As a more effective alternative, Matute suggested that adding congestion pricing to some parts of the freeway system—of the kind that has reduced both traffic and accidents in London—would be a way to tackle congestion at a much lower overall cost.

A house built by Brad Pitt's Make It Right Project in New Orleans. Image: Geoff Livingston/Flickr

But the problem with wealthy philanthropic geniuses like Musk is that they're usually unwilling to take a dull, practical, unsexy approach to solving a problem if there's a more glamorous way to attempt it, however ill-advised. It's why Brad Pitt and his architect friends descended on New Orleans to build a handful of cutting edge $350,000 homes for displaced residents instead of building cheaply for as many people as they could, or why Mark Zuckerberg's foray into international development was a plan to bring the internet to some of the poorest people in the world with a fleet of giant drones.

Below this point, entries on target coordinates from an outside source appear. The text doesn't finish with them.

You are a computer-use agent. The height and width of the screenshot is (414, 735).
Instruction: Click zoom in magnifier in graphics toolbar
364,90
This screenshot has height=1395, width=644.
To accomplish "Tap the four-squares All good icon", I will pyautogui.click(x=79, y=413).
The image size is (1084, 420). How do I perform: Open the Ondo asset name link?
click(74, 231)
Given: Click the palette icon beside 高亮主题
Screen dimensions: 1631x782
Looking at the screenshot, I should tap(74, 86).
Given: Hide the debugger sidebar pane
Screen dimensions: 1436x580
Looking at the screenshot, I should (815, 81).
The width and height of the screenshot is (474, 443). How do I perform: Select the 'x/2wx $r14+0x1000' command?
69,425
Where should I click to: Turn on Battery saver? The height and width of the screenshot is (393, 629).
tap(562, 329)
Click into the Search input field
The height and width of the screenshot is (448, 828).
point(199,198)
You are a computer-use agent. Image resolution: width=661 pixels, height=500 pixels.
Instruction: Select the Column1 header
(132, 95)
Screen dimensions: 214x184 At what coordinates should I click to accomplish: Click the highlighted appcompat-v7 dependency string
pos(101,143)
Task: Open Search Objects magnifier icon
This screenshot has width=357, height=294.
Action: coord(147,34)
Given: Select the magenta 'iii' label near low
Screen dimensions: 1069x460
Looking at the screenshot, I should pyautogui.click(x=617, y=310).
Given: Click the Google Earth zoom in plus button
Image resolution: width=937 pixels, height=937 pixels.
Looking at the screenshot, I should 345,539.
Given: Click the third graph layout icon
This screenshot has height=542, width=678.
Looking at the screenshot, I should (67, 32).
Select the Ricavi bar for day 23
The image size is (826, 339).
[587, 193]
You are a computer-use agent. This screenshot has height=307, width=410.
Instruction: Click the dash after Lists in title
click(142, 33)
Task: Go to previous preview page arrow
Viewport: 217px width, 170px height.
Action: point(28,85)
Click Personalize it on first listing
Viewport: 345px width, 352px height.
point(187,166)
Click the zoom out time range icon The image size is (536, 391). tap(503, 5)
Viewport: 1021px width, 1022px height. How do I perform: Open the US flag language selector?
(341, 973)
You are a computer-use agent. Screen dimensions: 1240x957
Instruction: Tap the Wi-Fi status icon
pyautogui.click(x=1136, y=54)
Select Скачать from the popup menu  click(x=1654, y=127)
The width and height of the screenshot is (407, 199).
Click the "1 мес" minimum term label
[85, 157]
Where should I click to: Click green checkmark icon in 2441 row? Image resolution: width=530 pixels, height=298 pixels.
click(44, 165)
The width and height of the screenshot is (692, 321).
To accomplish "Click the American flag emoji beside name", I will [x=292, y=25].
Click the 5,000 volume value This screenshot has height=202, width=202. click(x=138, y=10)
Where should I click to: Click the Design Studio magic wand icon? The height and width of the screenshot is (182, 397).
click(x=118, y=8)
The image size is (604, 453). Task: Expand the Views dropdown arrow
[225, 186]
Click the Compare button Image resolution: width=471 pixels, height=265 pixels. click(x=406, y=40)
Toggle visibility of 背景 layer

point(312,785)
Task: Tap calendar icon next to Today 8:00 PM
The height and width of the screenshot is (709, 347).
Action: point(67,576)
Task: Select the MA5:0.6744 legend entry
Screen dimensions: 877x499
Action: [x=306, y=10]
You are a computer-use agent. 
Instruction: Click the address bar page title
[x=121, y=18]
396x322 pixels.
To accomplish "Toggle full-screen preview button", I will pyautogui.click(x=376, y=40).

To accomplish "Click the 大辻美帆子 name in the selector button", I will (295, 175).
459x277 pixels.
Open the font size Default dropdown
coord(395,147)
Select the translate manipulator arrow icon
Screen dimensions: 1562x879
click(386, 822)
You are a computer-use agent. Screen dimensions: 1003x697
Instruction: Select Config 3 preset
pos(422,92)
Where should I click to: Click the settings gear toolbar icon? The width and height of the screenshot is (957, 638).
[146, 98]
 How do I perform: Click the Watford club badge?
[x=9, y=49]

And it's why Musk is more inclined to undertake the vastly complex and extremely expensive job of drilling a subterranean tunnel network than think seriously about how to get more people riding buses or less people using the freeway in the first place.

"I'm not trying to be anyone's saviour," says Musk in an eminently tweetable soundbite. "I'm just trying to think about the future and not be sad." It's an admirable sentiment, because it's all too easy to be filled with anxieties about the future given some of the pressing problems we face. But personally, what makes me sad isn't that we don't have the technology we need; it's that the direction of technological development is shaped more by the whims of billionaires than the wants of ordinary people.

As one example of this, I'm concerned that a man with the brains and the resources to consider drilling tunnels under LA would do so to make a fancy way of slinging cars around instead of trying to extend the subway system. And I'm concerned with a model that looks to improve the urban transportation system by focusing on seamless individual journeys (a ride from point A to point B without ever leaving your vehicle) rather than developing better fixed route networks for the collective good.

I'm concerned that, though he's a man of many talents, Elon Musk does not understand urban design.